Clinton described the scarcity of political participation by women globally as one of the “great pieces of unfinished business in the 21st century.” Clinton believes that expanding women’s political participation and decisionmaking is crucial for the development of democracy, and also vital for achieving sustainable development in underdeveloped nations.
Women leaders, presidents and heads of state participated in a September 19 event at the United Nations in New York to advance the role of women in politics. It was part of a series of meetings and conferences on the margins of the opening of the 66th Session of the U.N. General Assembly.
“We are bound by a common goal: to open the way for women to participate in all decisions affecting the development of our world, at the global, regional, national and local levels,” said Michelle Bachelet, executive director of the U.N. Entity for Gender Equality and the Empowerment of Women (U.N. Women) and the former president of Chile.
“By making full use of half the world’s intelligence — the intelligence of women — we improve our chances of finding real and lasting solutions to the challenges that confront us,” Bachelet said.
U.N. Women estimates that women make up less than 10 percent of the world’s leaders, and globally less than one in five members of national parliaments is a woman. The 30 percent critical mass for women’s representation in national parliaments has been reached in only 28 countries, the organization says.

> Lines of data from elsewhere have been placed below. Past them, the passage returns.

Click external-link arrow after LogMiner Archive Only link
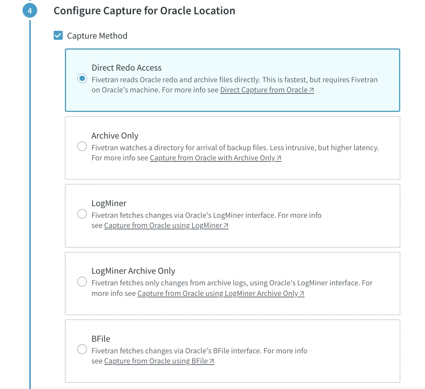This screenshot has height=389, width=425. tap(301, 294)
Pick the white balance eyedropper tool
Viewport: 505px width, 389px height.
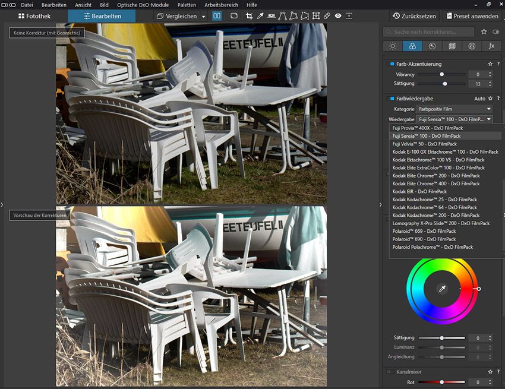(x=260, y=16)
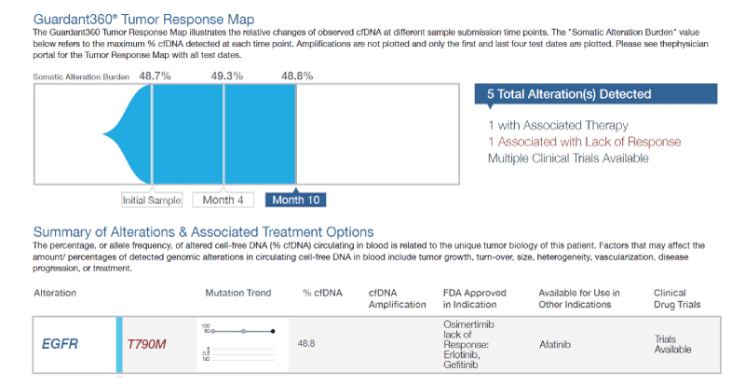Click the 1 Associated with Lack of Response text
The height and width of the screenshot is (386, 745).
[584, 142]
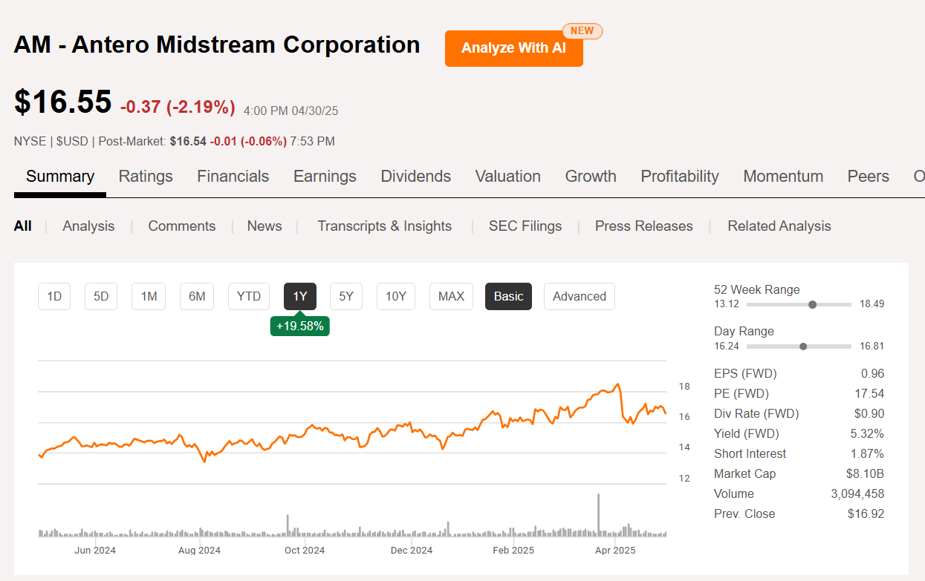Open the News section
Image resolution: width=925 pixels, height=581 pixels.
click(264, 226)
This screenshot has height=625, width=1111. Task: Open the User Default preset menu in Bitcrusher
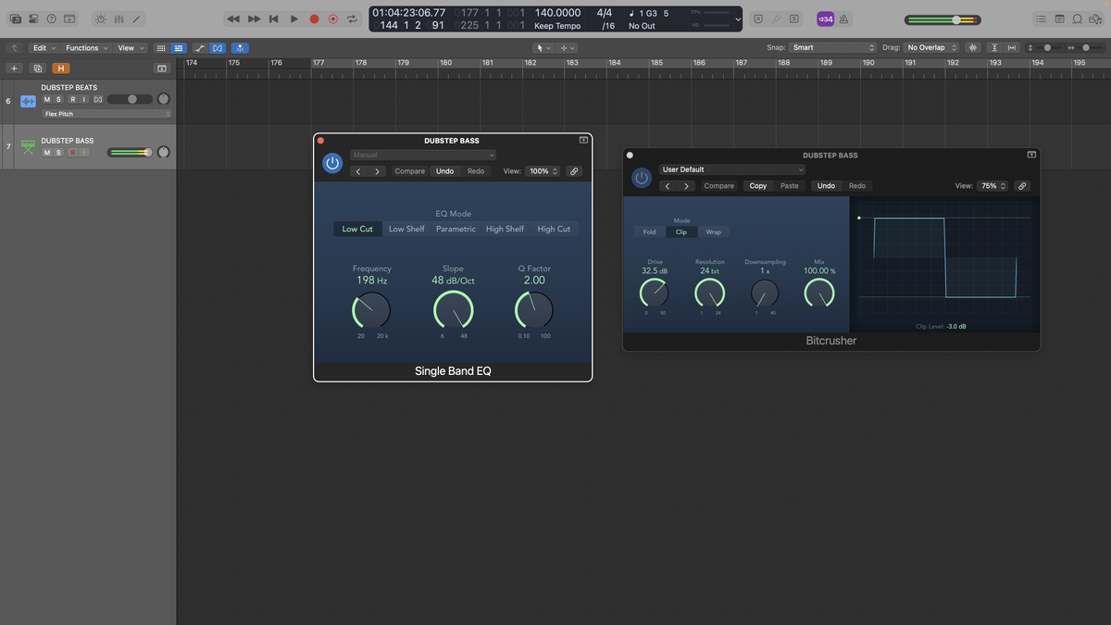[731, 169]
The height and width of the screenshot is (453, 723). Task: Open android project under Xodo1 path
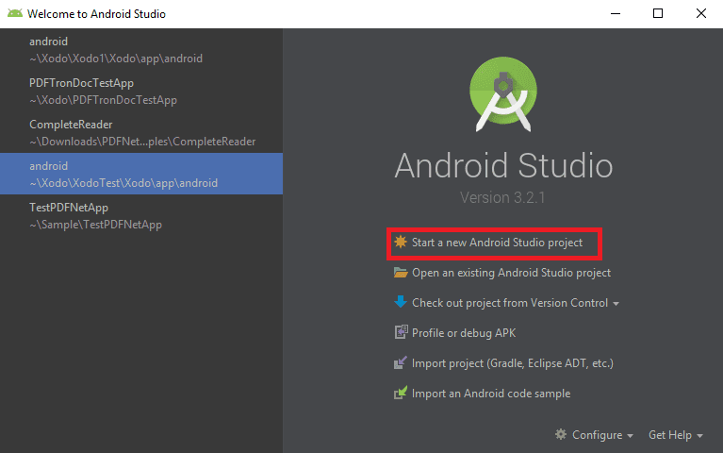[116, 49]
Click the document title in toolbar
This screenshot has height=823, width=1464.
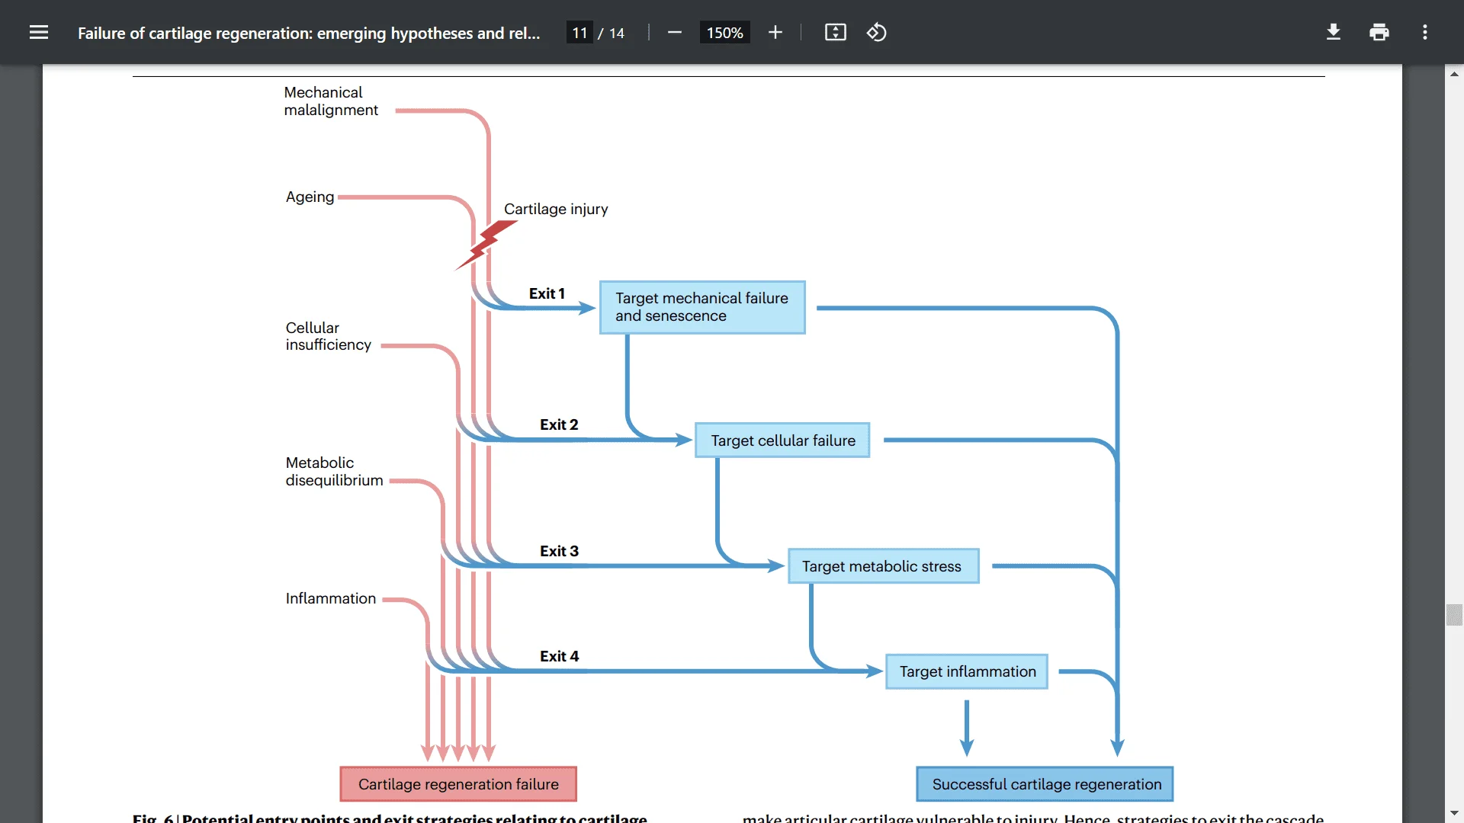pos(309,32)
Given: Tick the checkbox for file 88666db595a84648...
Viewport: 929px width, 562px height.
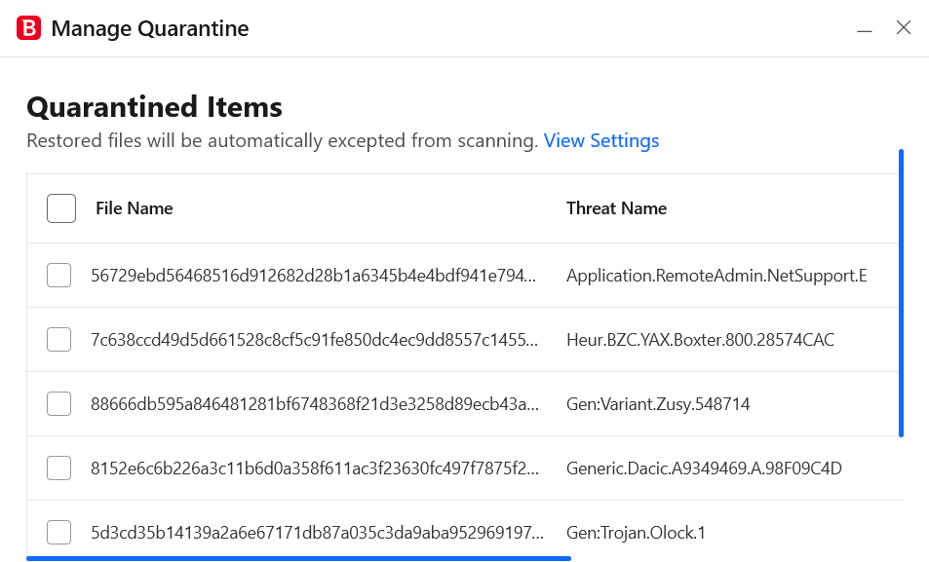Looking at the screenshot, I should tap(59, 404).
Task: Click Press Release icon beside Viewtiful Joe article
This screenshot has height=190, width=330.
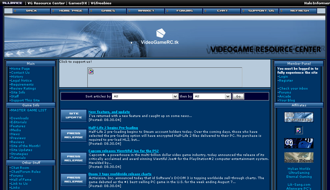Action: tap(73, 159)
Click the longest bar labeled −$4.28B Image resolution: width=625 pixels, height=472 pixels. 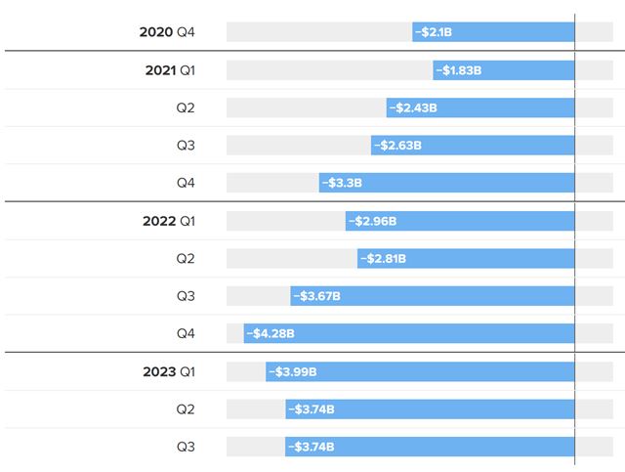[x=409, y=333]
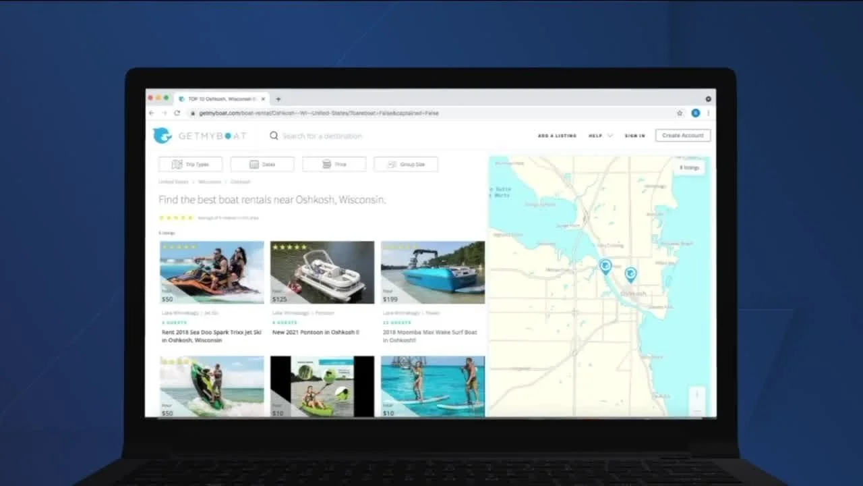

Clinton said that it’s not enough for those gathered at the United Nations in New York to be committed to women’s political participation, but “it’s also important that we reach out to the new emerging democracies and societies, particularly in the Middle East and North Africa, where women have marched and demonstrated, blogged and put their lives on the line for a future that includes them, their families, their communities and their countries.”
“Women have to be part of the future. And it’s imperative that as constitutions are created, as political parties are organized, as elections are waged and won, nobody can claim a democratic future if half the population is marginalized or even prevented from participating,” Clinton said.
No nation can achieve broad-based economic growth, which is essential in today’s global economy, if women are not included in the process, she added.
“When we liberate the economic potential of women, we elevate the economic performance of communities, nations and the world,” Clinton said.
The U.N. conference on women’s political participation issued a joint statement that aimed to advance women’s role in the leadership of nations, saying: “We stress the critical importance of women’s political participation in all contexts, including in times of peace, conflict and in all stages of political transition.”
The statement called on all nations to eliminate discriminatory barriers faced by women, particularly marginalized women, and encouraged nations to take measures to address the factors preventing women from participating fully in politics, such as gender violence, poverty and a lack of access to education.